● PASSAGE SHOWN:
--- --- ---
March 5, 1999 | By: Ellen Brightwell

Bug bombs or foggers are convenient and easy to use. However, they are not effective against most household insect pests and might cause problems, especially when people don't follow label directions for proper application.

"Homeowners have many tools available to wage war against insect pests at home. But bombs or foggers aren't our recommended way to combat bugs," said Mike Potter, Extension entomologist with the University of Kentucky College of Agriculture.

"Foggers are not effective against indoor pest problems because the aerosol insecticide droplets do not effectively penetrate cracks, wall voids and other hidden locations where most household pests congregate. Instead, the droplets land primarily on floors, counter tops and other exposed surfaces," Potter said.

Pyrethrum is the primary active ingredient in many insect foggers. Although fairly effective against flying insects such as mosquitoes and houseflies, pyrethrum is seldom lethal to cockroaches, ants, spiders, beetles and other crawling pests. Furthermore, bug bomb ingredients tend to be repellent, causing pests to scatter and move further into wall voids and other hard-to-reach areas.

The bombs also have the potential to cause difficulties above and beyond the existing bug problems, according to Potter.

"The ingredients in aerosol insecticide products may be flammable when used or stored near an open flame such as a pilot light, cigarette or the like. A house fire can result when homeowners neglect to extinguish these open flames before using the fogger," he said.
--- --- ---
● DATA SECTION:
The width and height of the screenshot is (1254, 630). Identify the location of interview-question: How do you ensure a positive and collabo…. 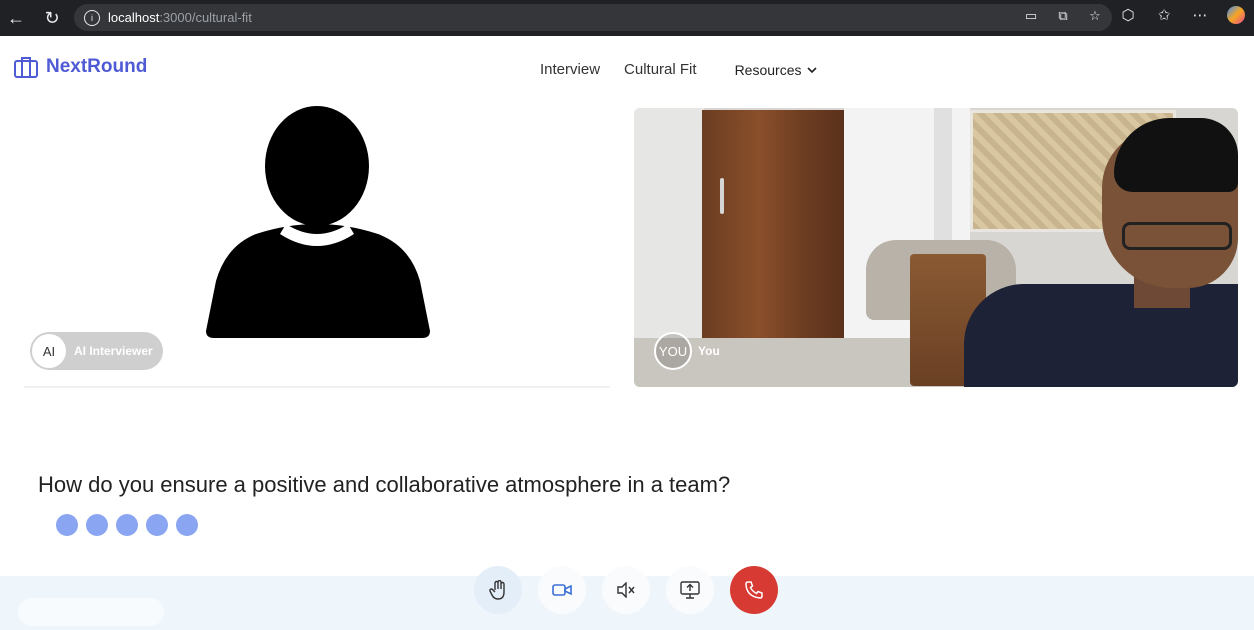
(384, 484).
--- --- ---
● COMPLETE THE FOLLOWING:
- 1) In the bug fogger article, transcribe the part that opens with the words containing "Pyrethrum is the" and closes with "other hard-to-reach areas.".
- 2) Condense the bug fogger article's paragraph beginning "Pyrethrum is the primary active ingredient" into a bulleted list that keeps its main facts.
- 3) Write the next part of the article on bug bombs and foggers, picking up after its final sentence.

● ANSWERS TO EACH TASK:
- 1)
Pyrethrum is the primary active ingredient in many insect foggers. Although fairly effective against flying insects such as mosquitoes and houseflies, pyrethrum is seldom lethal to cockroaches, ants, spiders, beetles and other crawling pests. Furthermore, bug bomb ingredients tend to be repellent, causing pests to scatter and move further into wall voids and other hard-to-reach areas.

- 2)
- Pyrethrum is the main active ingredient in many insect foggers.
- It works fairly well against flying insects such as mosquitoes and houseflies.
- It seldom kills cockroaches, ants, spiders, beetles and other crawling pests.
- Bug bomb ingredients tend to repel pests, driving them deeper into wall voids and other hard-to-reach areas.

- 3)
"Other problems can emerge if people don't read and follow instructions on using bug bombs," Potter added. "For instance, instructions state that exposed food, utensils, food preparation equipment and working surfaces should be covered before a bomb is used. They also should be cleaned afterwards. Yet many people fail to read and follow these directions.

"Another potential problem is that pyrethrum is considered a 'natural' and 'safe' ingredient because it comes from chrysanthemum flowers. However, people with asthma and other respiratory ailments can have a serious reaction when pyrethrum or other irritating and volatile compounds are used indoors. Label instructions state that people and pets should not remain in the treated area, but they aren't necessarily required to leave the home. In an extreme situation, people or pets remaining in the home could have a serious reaction."

Potter said bug bombs might be useful when cluster flies or paper wasps infest attics, outbuildings or other cluttered, hard-to-reach areas.

When an insecticide is needed to eliminate a pest problem, a spray, bait or dust is more effective against all varieties of household pests, including fleas, when it is put directly into areas where pests are hiding, according to Potter. Flea control products that can be dispensed by hand can be targeted to locations that are less accessible to foggers.

"County Extension offices have many publications to help you identify and deal with specific household pests. Depending upon the insect pest you're trying to control, a broom or vacuum cleaner might be just as effective as an insecticide," he said.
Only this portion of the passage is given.